Common errors, their root causes, and solutions for the Verity platform.


Common Errors

PostgreSQL INET Returns IPv4Address

Symptom: Pydantic validation error when loading AccessEvent from the database:

ValidationError: 1 validation error for AccessEvent
source_ip
  Input should be a valid string [type=string_type]

Cause: PostgreSQL's INET column type is returned by asyncpg as a Python IPv4Address object, not a string. Pydantic's strict validation rejects it.

Solution: The AccessEvent model includes a field_validator that coerces IPv4Address to string:

@field_validator("source_ip", mode="before")
@classmethod
def _coerce_source_ip(cls, v: object) -> Optional[str]:
    if v is None:
        return None
    return str(v)

If you encounter this with a new model, add the same validator pattern.


SQLAlchemy metadata Reserved Name

Symptom: SQLAlchemy error or missing data when the Pydantic model has a metadata field:

AttributeError: 'Principal' object has no attribute 'metadata'

Cause: SQLAlchemy's declarative base uses metadata as a reserved class attribute for table metadata. The ORM column must be named metadata_ to avoid the conflict.

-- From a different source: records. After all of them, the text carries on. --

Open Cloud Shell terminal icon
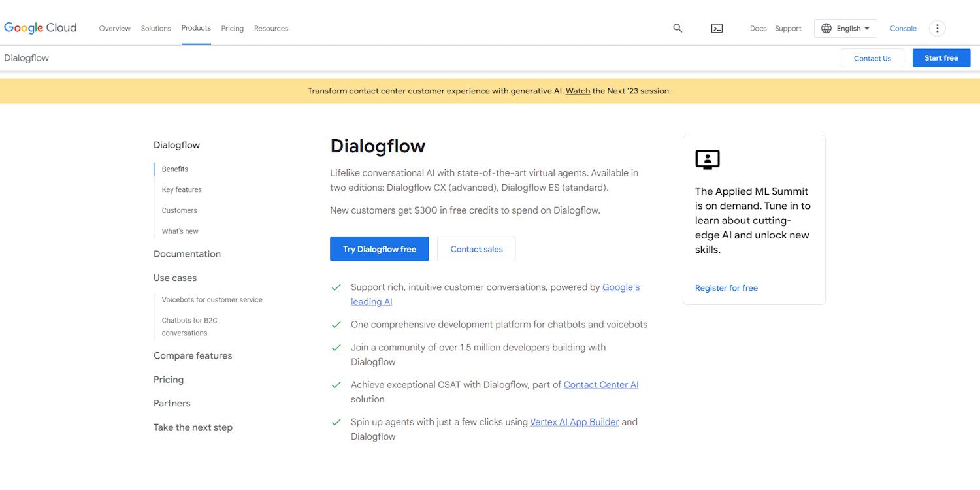717,28
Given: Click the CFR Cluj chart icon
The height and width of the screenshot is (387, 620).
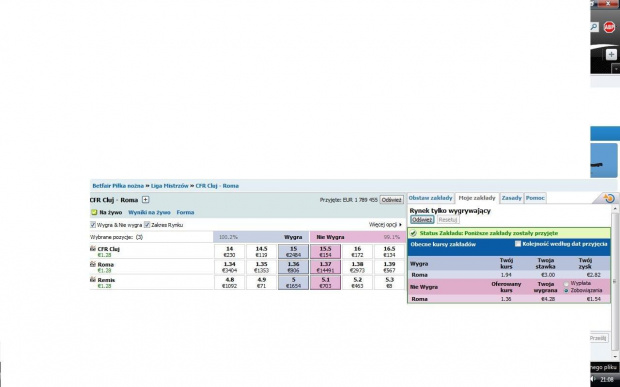Looking at the screenshot, I should tap(93, 249).
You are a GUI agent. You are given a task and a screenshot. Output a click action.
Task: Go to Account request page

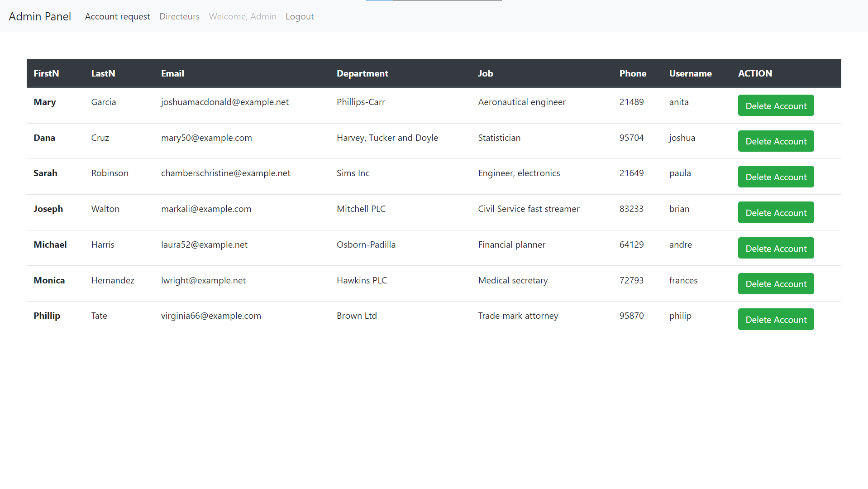(x=117, y=16)
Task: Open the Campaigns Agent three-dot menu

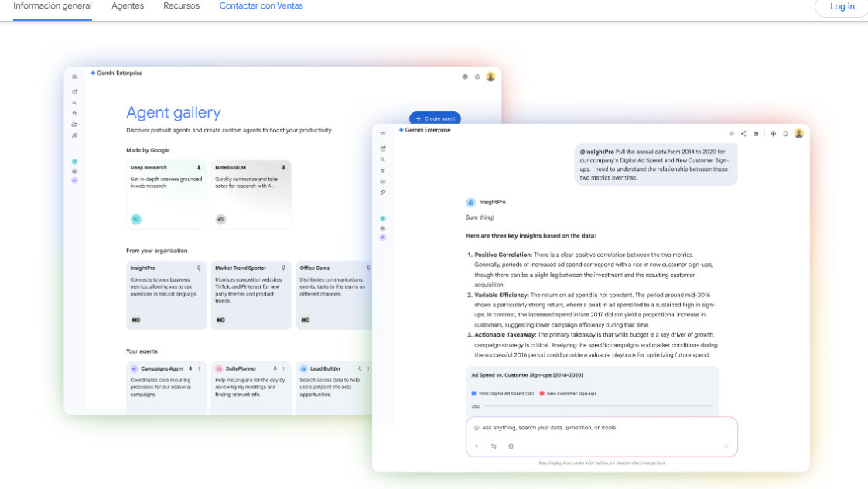Action: [x=199, y=369]
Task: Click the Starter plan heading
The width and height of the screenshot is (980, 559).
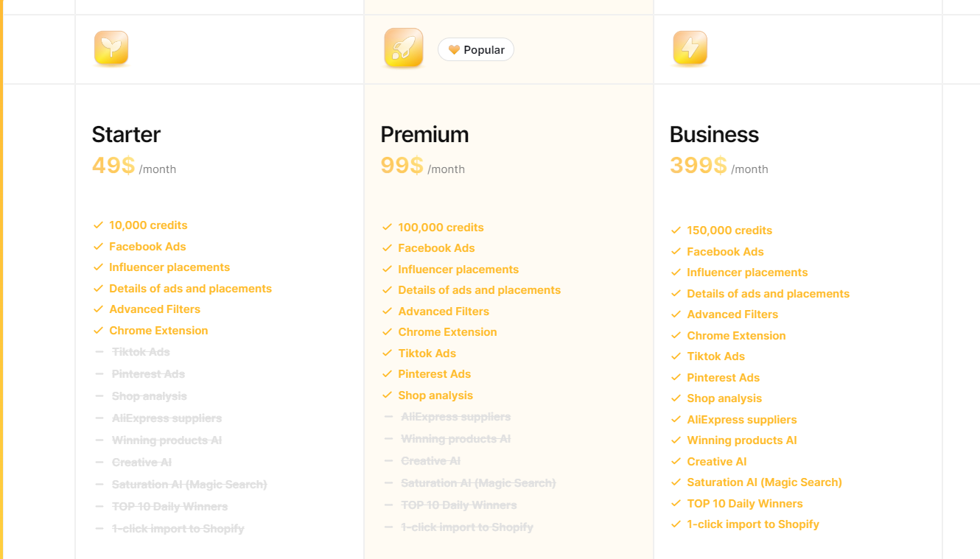Action: [x=126, y=135]
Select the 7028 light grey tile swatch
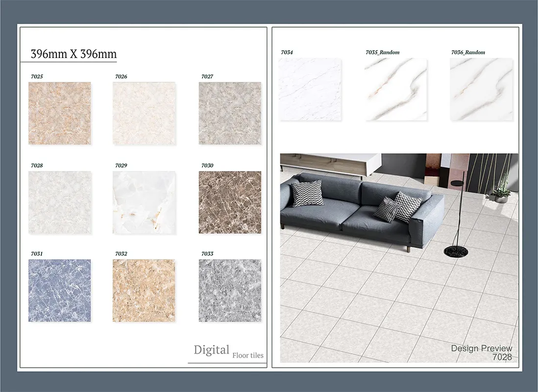Image resolution: width=538 pixels, height=392 pixels. (x=59, y=202)
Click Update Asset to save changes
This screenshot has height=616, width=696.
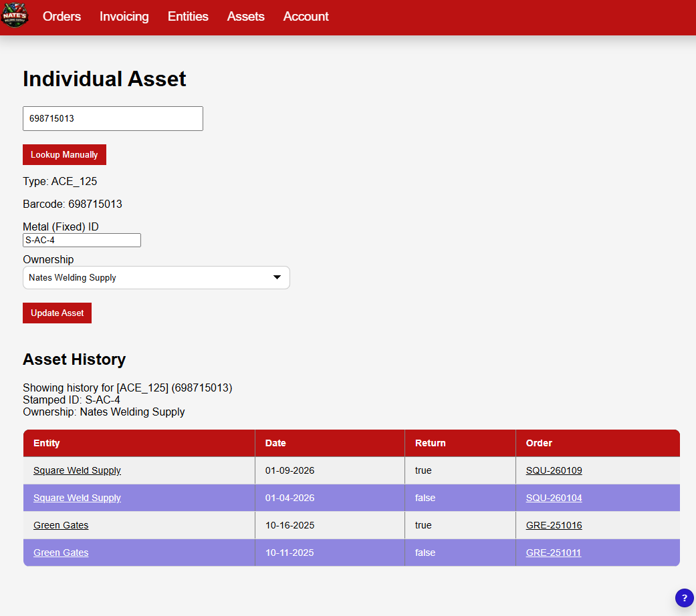57,313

Solution: The domain models use AliasChoices to accept both names:

metadata: dict = Field(
    default_factory=dict,
    validation_alias=AliasChoices("metadata_", "metadata")
)

With from_attributes=True and populate_by_name=True on VerityModel, Pydantic reads metadata_ from the ORM object and exposes it as metadata in the API.


ClickHouse Nullable(LowCardinality()) Ordering

Symptom: ClickHouse error when ordering or grouping by a Nullable(LowCardinality(String)) column:

DB::Exception: Argument at index 1 for function less must not be Nullable

Cause: ClickHouse does not support direct comparison/ordering on Nullable(LowCardinality(...)) columns in some contexts.

Solution: Use assumeNotNull() or coalesce() in your queries:

-- Option 1: assumeNotNull
SELECT * FROM audit_events
ORDER BY assumeNotNull(risk_level);

-- Option 2: coalesce with a default
SELECT * FROM audit_events
ORDER BY coalesce(risk_level, 'UNKNOWN');

When creating new ClickHouse tables, prefer LowCardinality(String) without Nullable where possible, using an empty string as the default.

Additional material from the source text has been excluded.